━━━ The data ━━━
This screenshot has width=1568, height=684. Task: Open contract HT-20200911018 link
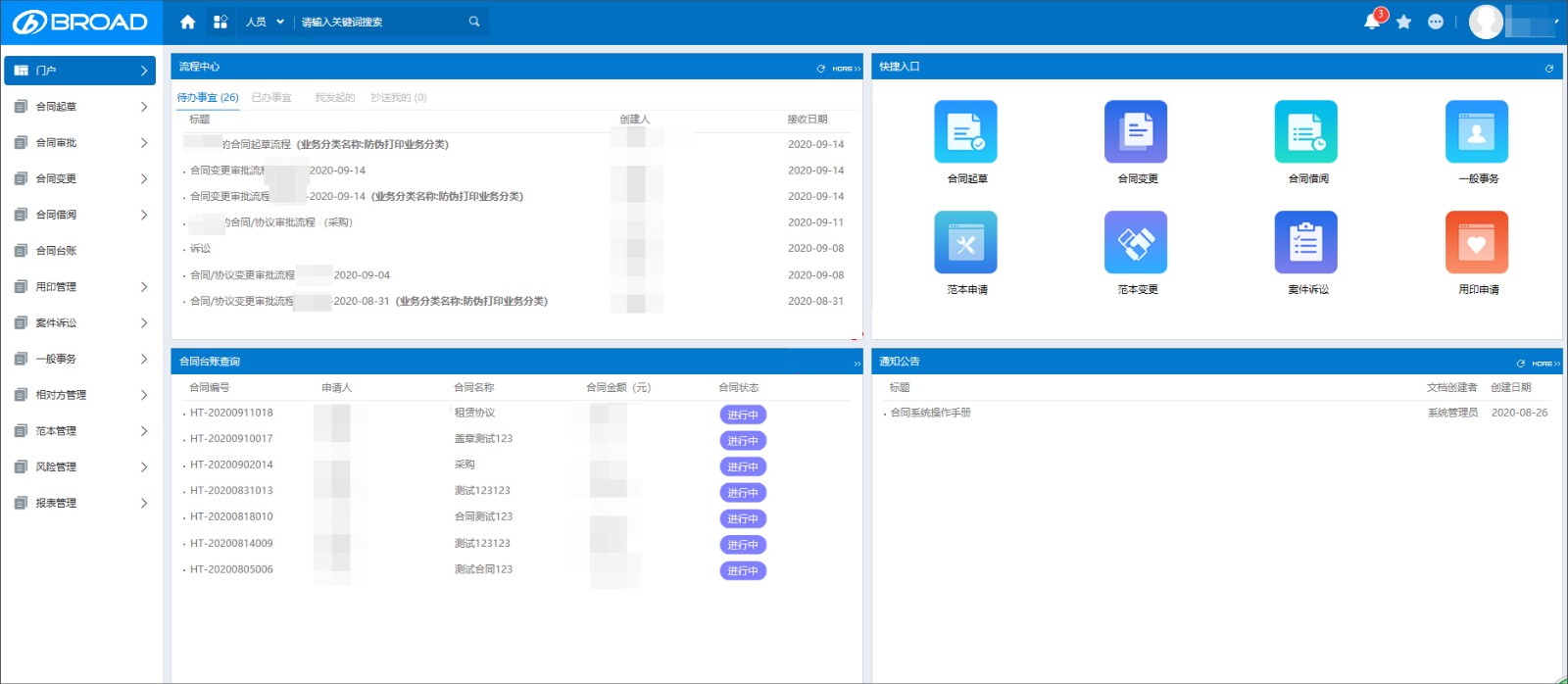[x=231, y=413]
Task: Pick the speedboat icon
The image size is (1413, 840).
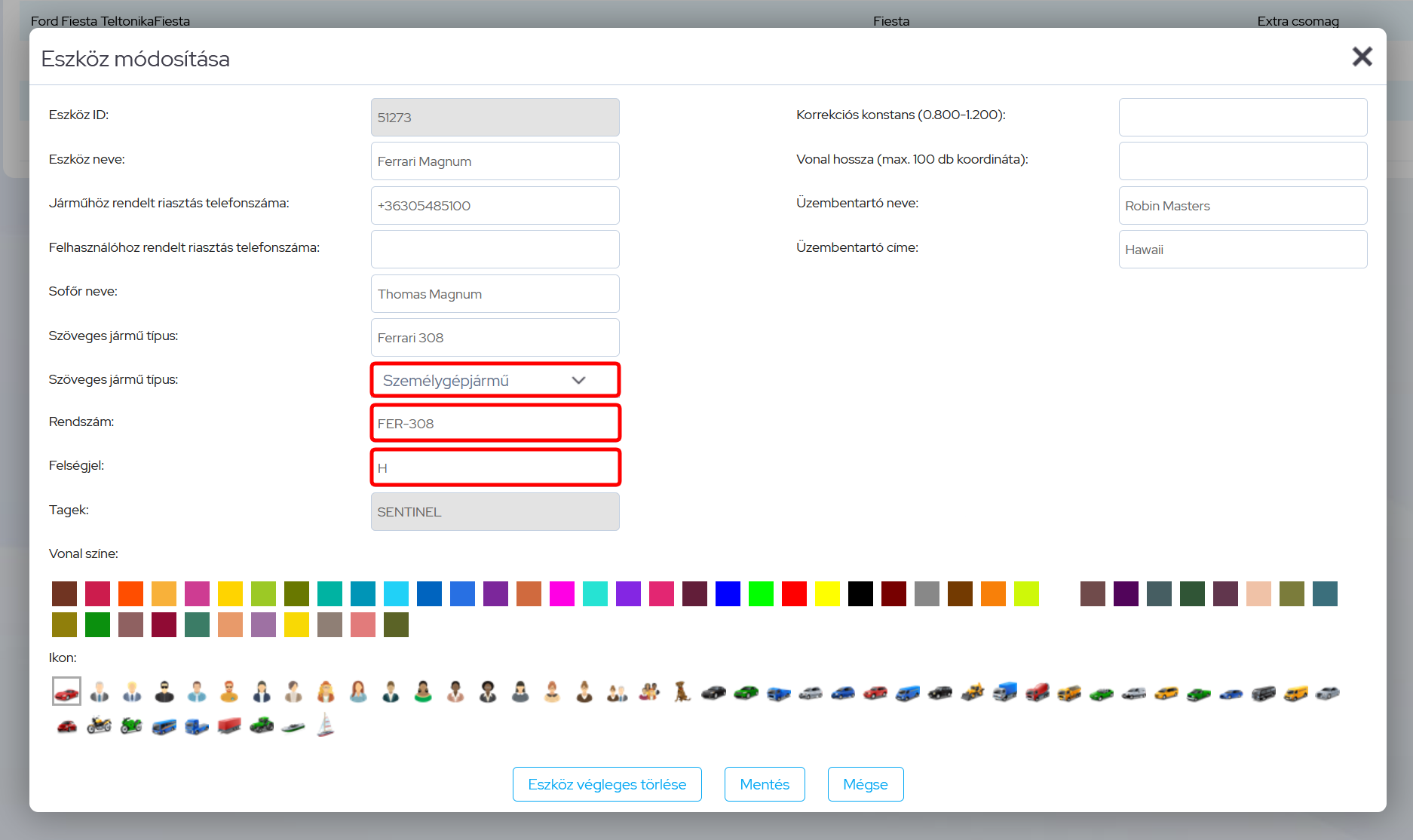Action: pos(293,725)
━━━
━━━ The data ━━━
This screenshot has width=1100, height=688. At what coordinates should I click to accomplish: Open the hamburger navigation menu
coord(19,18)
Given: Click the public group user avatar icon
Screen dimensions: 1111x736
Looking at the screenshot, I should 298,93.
━━━
**Problem to solve**
In the records above, how many lines contain the string "icon"? Reply with the number only.

**Reply**
2